Aim >> Give every line of the entries below as a numbered list. Skip the blank lines and leave the pictures out.

═════ Given information ═════

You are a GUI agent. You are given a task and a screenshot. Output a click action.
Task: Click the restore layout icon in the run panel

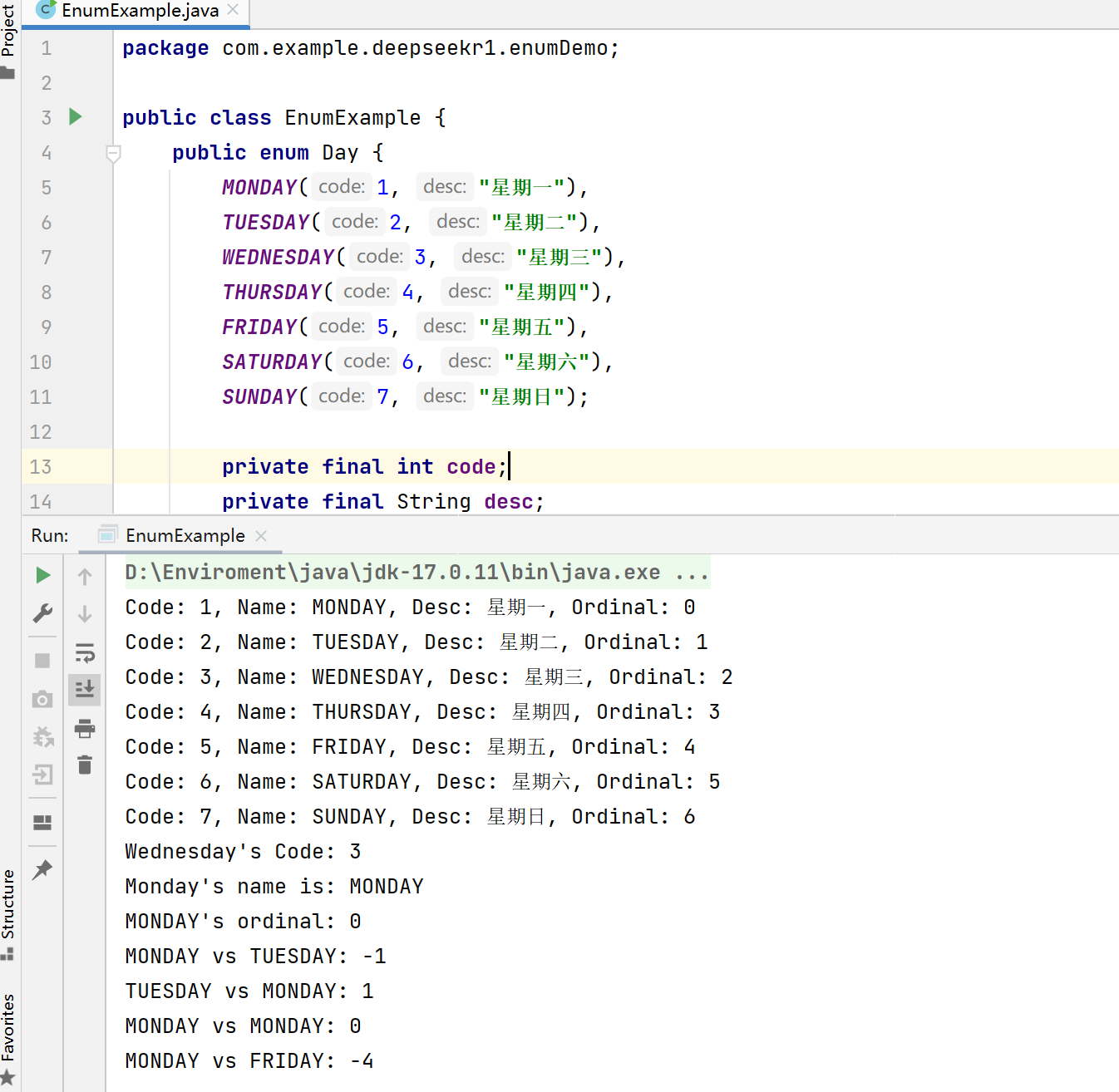tap(42, 823)
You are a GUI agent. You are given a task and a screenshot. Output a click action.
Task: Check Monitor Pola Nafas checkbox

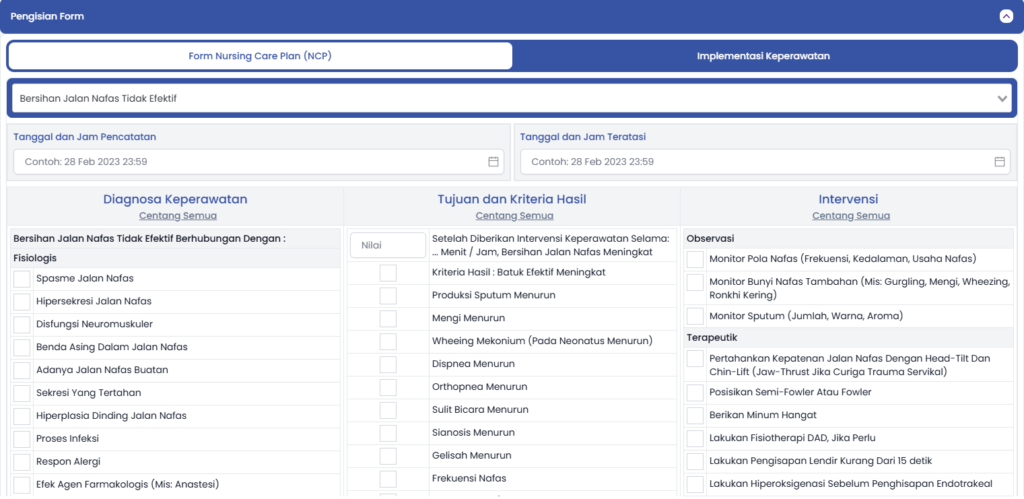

═════

Exercise output >>
1. You are a GUI agent. You are given a task and a screenshot. Output a click action.
2. Task: Click the restore layout icon in the run panel
3. tap(42, 823)
4. You are a GUI agent. You are given a task and a screenshot. Output a click action.
5. Task: Check Monitor Pola Nafas checkbox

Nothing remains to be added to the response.